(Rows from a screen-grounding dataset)
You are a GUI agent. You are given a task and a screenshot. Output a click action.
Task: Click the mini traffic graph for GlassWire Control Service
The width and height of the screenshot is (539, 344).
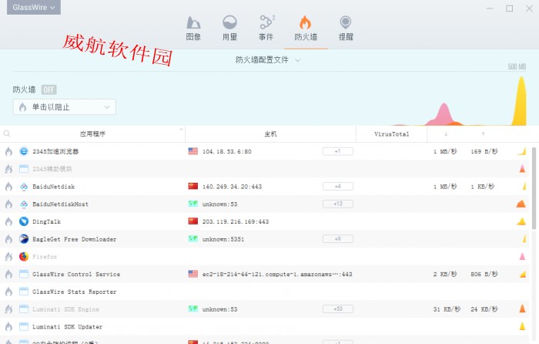coord(521,274)
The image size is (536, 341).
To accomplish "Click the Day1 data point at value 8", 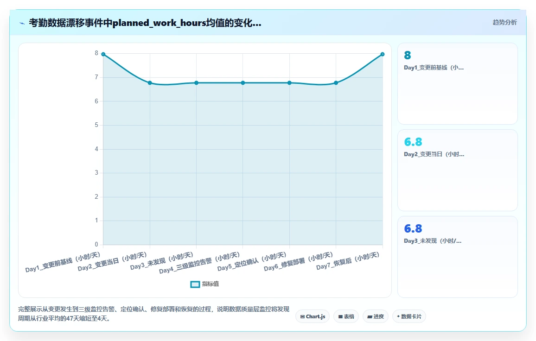I will pos(103,54).
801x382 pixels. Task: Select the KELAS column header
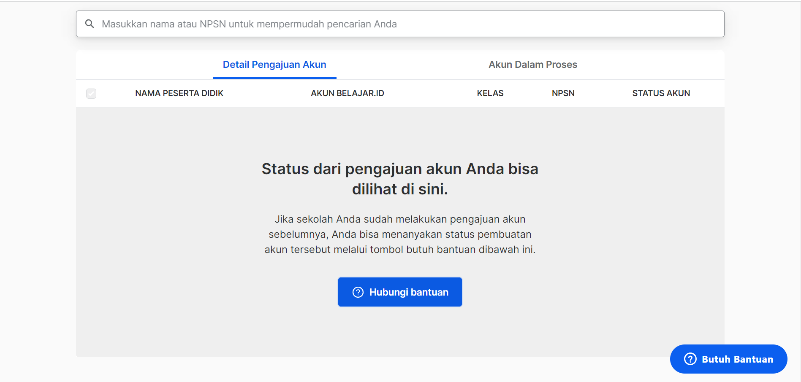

### WHAT YOU HAVE TO DO
Tally the lines of the records above that contain the string "screenshot", and reply with the number alone.

### OUTPUT OF THE TASK
2